*EXERCISE OBJECTIVE*. Repeat only these lines, exactly: the first line of the data, the line containing "You are a GUI", and every line between them. Pictures stay out.

*Collected data entries*.
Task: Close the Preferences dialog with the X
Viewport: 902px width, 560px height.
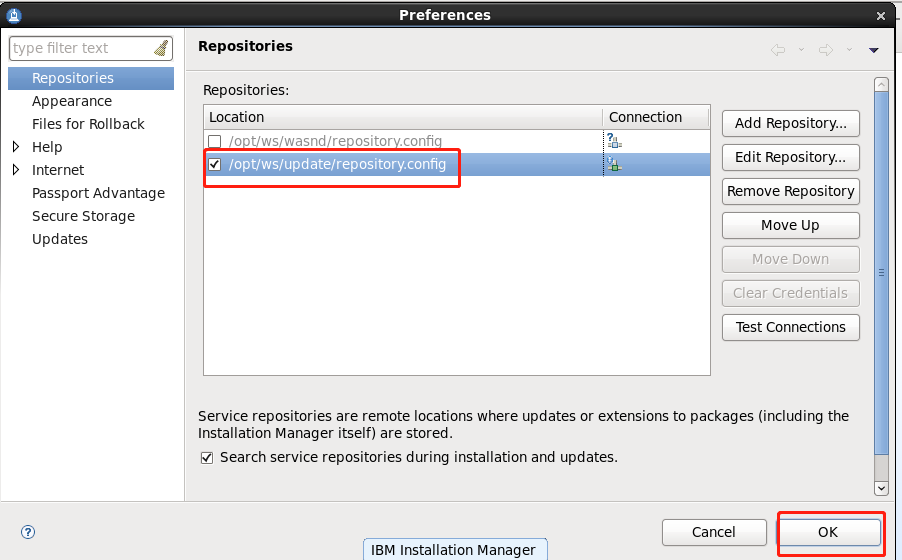Action: [x=880, y=15]
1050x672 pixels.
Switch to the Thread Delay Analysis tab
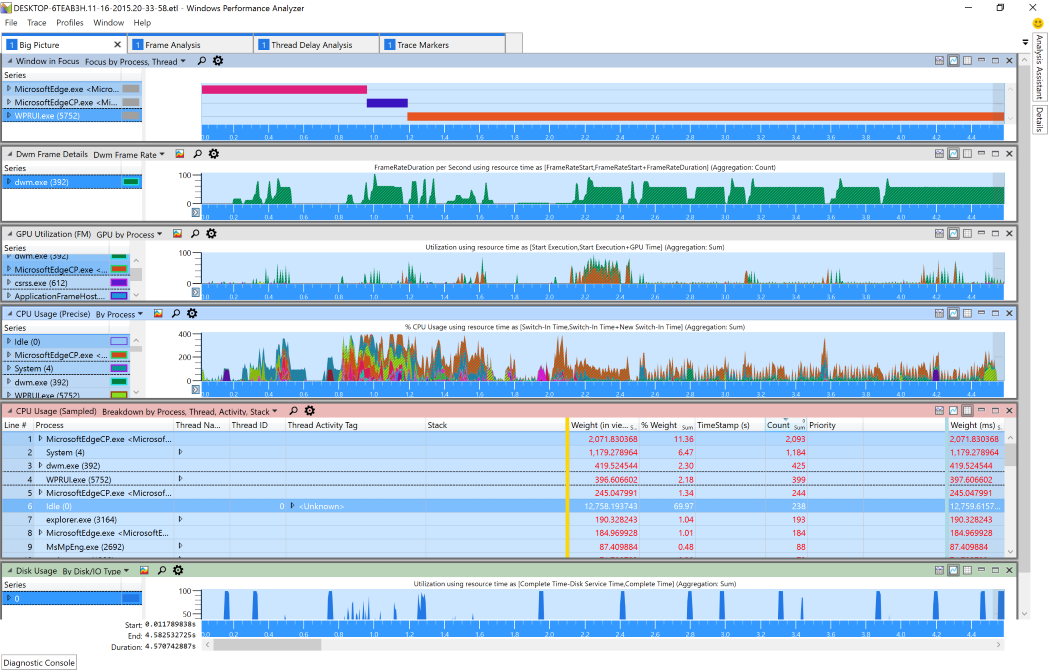311,45
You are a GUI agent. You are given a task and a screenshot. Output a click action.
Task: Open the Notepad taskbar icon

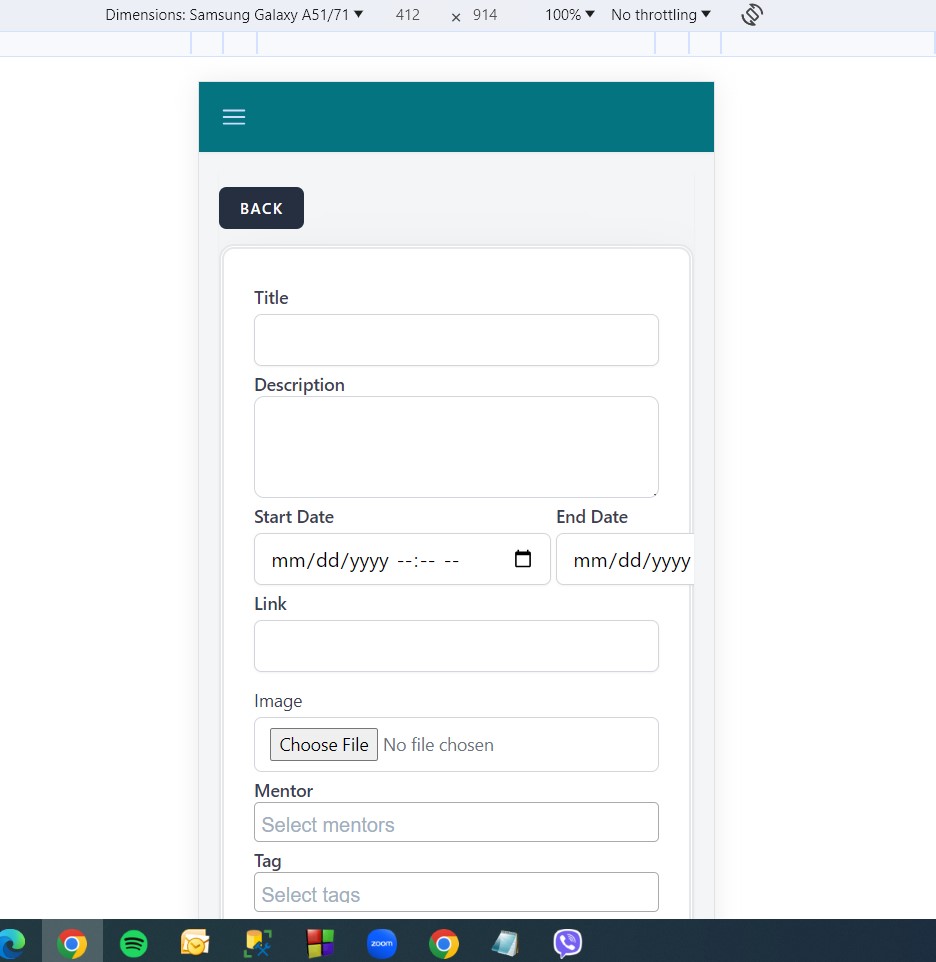pyautogui.click(x=506, y=943)
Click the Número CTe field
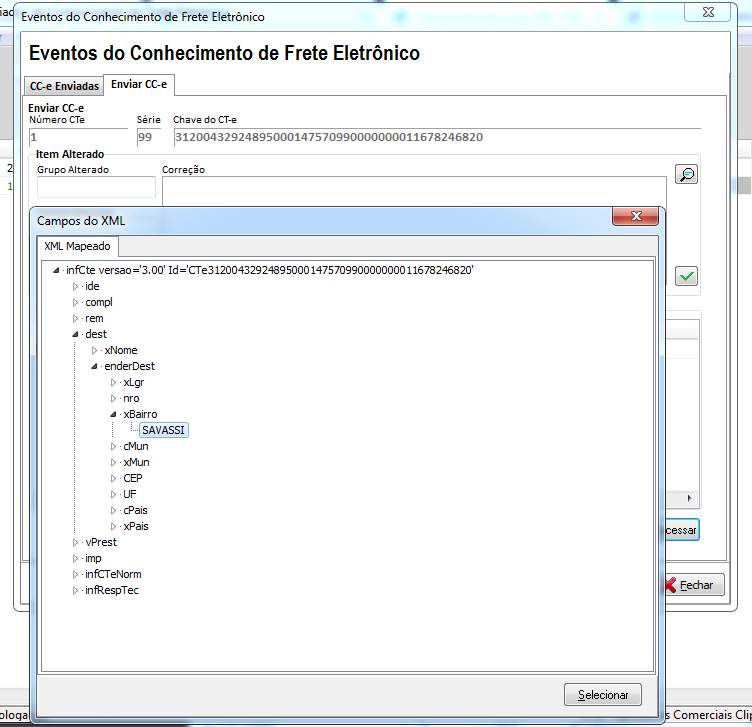Screen dimensions: 752x727 tap(78, 137)
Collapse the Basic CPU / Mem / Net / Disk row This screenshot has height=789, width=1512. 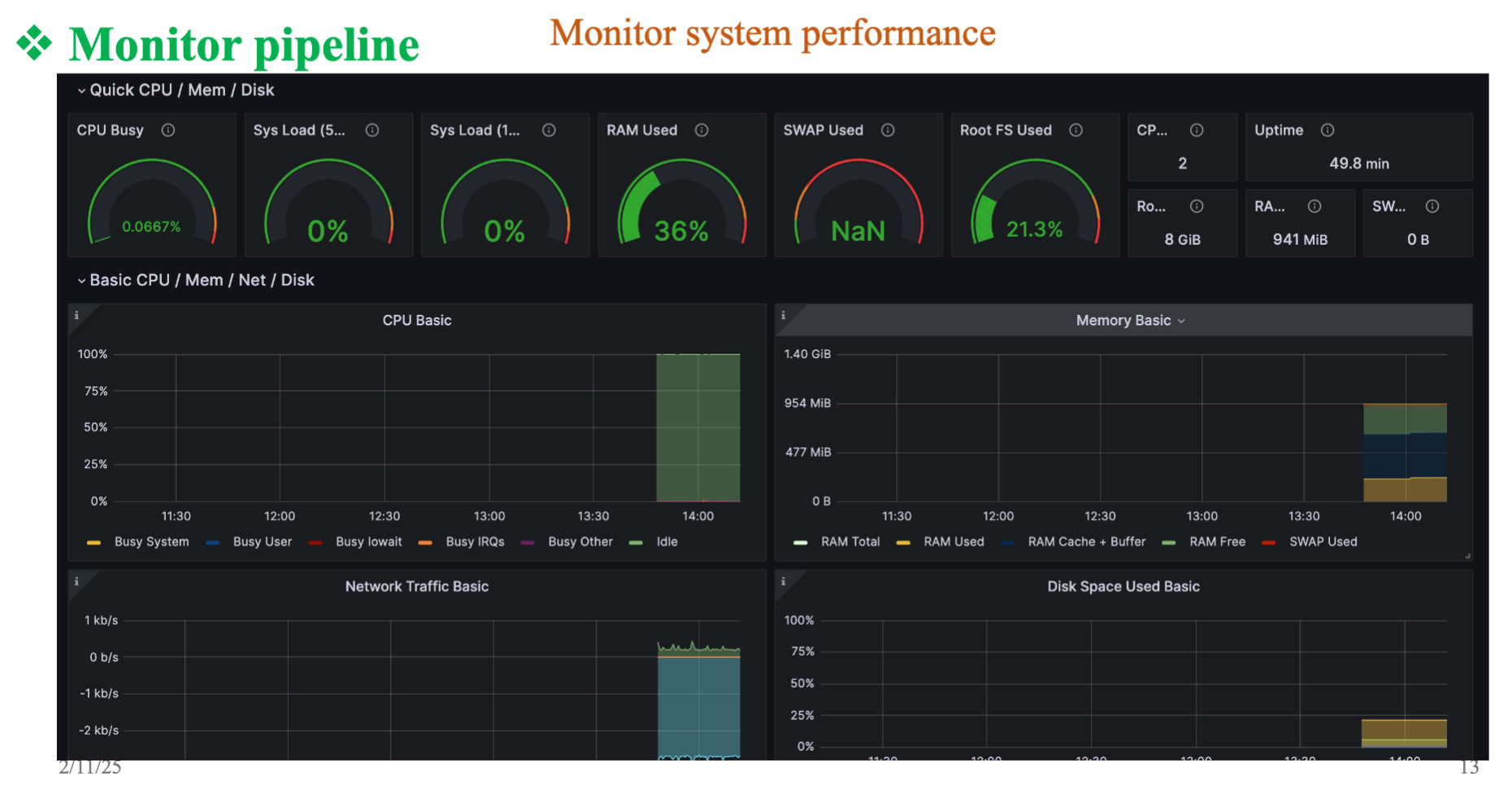pos(82,281)
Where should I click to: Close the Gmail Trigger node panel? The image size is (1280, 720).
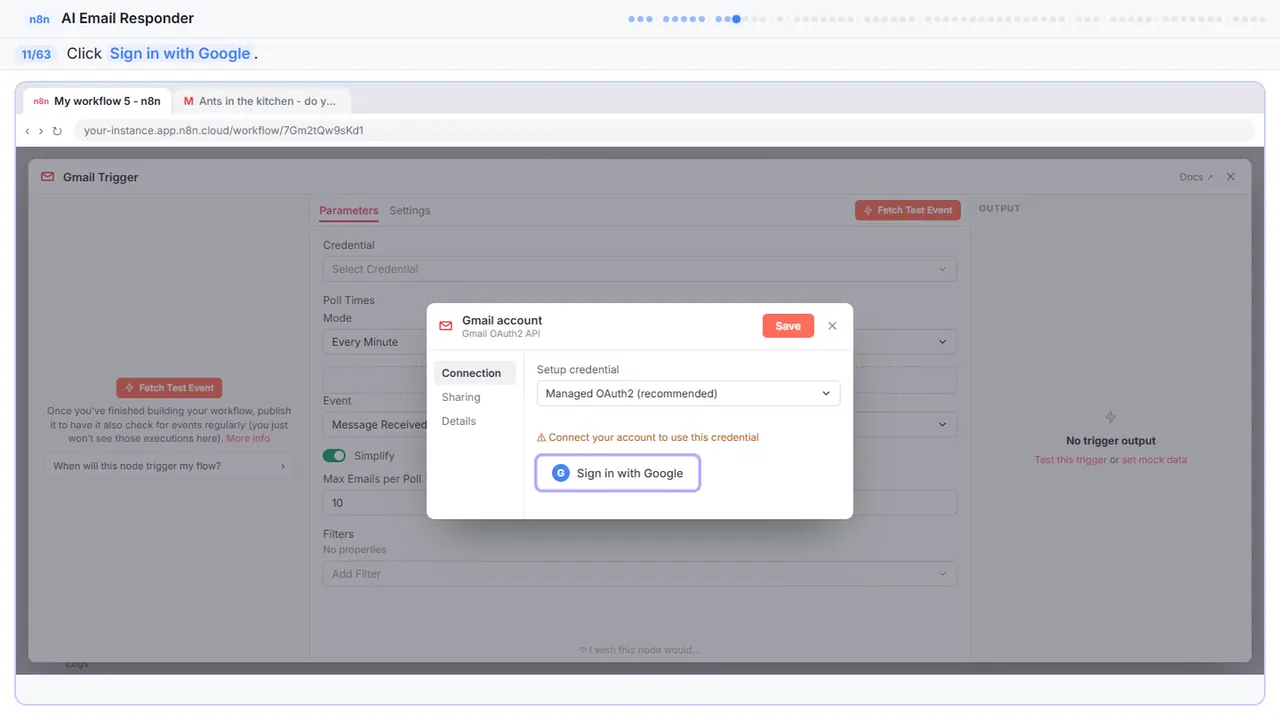point(1231,176)
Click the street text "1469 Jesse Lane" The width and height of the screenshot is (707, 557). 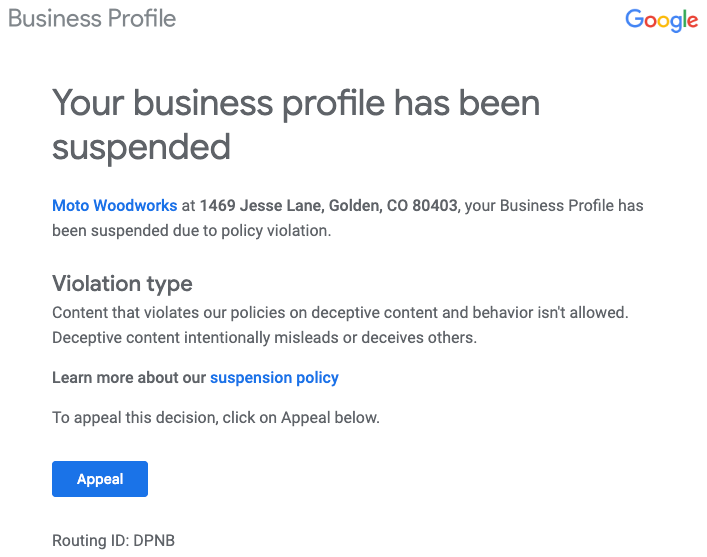[256, 206]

*RESPONSE BELOW*.
Task: Close the Preferences dialog with the X
Viewport: 902px width, 560px height.
Action: [x=880, y=15]
1050x672 pixels.
Switch to the Thread Delay Analysis tab
311,45
You are a GUI agent. You are given a task and a screenshot. Output a click action.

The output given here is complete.